In order to accommodate this, all the value fields have been "encoded" as an array of strings, so a single integer value has been stored in the JSON as "[\"1\"]", and a table of floats is flattened to "[\"123.45\",\"678.9\",...]" and so on. (We also have arrays of strings, which don't need converting.) While this is awkward, I would have thought this would be a good compromise, given the way everything else involved in Elasticsearch seems to work.
The particular problem here is that these stored data values might represent a bitfield, from which we may need to inspect the state of one bit. Since this field will have been stored as a single-element string array, like "[\"14657\"], we need to convert that to a single integer, and then bit-shift it multiple times to the desired bit (or apply a mask, if such a function is available).
With Elasticsearch, I see that I can embed "Painless" scripts, but examples vary, and I haven't been able to find one that shows how I can covert the arbitrary-length string-array data field to appropriate types, for further comparison. Here's my query script as it stands.
{
"_source" : false,
"from" : 0, "size" : 10,
"query": {
"nested": {
"path": "Variables",
"query": {
"bool": {
"must": {
"match": {"Variables.Designation": "Big_Long_Variable_Name"}
},
"must_not": {
"match": {"Variables.Data": "[0]"}
},
"filter": {
"script": {
"script": {
"source":
"
def vals = doc['Variables.Data'];
return vals[0] != params.setting;
",
"params": {
"setting": 3
}
}
}
}
}
},
"inner_hits": {
"_source": "Variables.Data"
}
}
}
}
I need to somehow transform the vals
variable to an array of ints, pick off the first value, do some bit operations, and make a comparison to return true or false. In this example, I'm hoping to be able to set "setting" equal to the bit position I want to check for on/off.

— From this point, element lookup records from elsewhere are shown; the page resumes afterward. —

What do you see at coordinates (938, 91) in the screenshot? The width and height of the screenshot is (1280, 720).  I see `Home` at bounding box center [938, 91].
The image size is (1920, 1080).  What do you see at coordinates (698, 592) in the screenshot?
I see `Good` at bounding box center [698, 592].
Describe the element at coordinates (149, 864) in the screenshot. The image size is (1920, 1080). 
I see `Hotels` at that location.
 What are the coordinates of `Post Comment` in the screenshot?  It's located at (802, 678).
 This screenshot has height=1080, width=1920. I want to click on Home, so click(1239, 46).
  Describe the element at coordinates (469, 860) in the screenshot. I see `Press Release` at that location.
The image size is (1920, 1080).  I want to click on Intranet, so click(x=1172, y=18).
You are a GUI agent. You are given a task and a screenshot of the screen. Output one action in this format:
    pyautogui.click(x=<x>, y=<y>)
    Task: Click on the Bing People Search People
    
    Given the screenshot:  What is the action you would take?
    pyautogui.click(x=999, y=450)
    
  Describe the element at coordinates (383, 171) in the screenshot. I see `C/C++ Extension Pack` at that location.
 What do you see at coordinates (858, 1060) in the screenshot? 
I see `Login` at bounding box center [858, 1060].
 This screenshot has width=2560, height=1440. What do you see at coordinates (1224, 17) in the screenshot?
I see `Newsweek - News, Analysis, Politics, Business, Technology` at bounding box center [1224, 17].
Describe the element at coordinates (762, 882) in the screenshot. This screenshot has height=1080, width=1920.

I've already been through the exercise with Elasticsearch in finding out that I needed to make my Variables.Data field a keyword so I could search on specific values in it. I realize that this is getting away from the intent of Elasticsearch, but I still think this might be the best solution, for other reasons. I created a new index, and reimported my test documents, and the index size went up about 30%. That's a compromise I'm willing to make, if I can get this to work.
What tools do I have in Painless to make this work? (Or, am I crazy to try to do this with this tool?)